Every Republican administration—Nixon-Ford, Reagan-Bush, Bush—makes us so angry and cynical that we almost can't see any good in the Democratic administration that follows it, at least at first. Bush made us think of the presidency as intrinsically evil, even as he bumbled his way through with at least as much incompetence as any actual wickedness, and the truly evil people seemed to be the ones manipulating him on the inside of the administration: it was a contest for pure, idea-free dominance, and profits for the hidden overlords who paid for the campaigns.
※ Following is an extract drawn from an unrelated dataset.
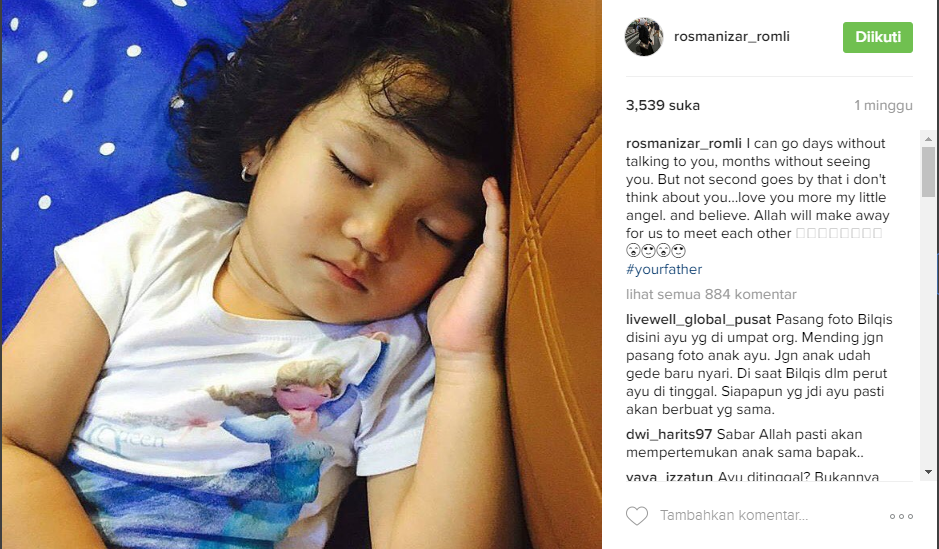Click the 3,539 suka likes count
Viewport: 939px width, 549px height.
coord(662,105)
Everything they wanted to do was negative: lower taxes, deprive poor people of help, stop more people from voting, end regulation of industry, replace terrible government in Afghanistan and Iraq with no government at all. Six and a half years into the Obama administration, you finally have to acknowledge a desire and an effort to give people something, constantly hampered by the ineptness of the means government provides and the frailty of people.

In Clinton's emails, what you get is that kind of comedy, and it's redemptive—we're only human!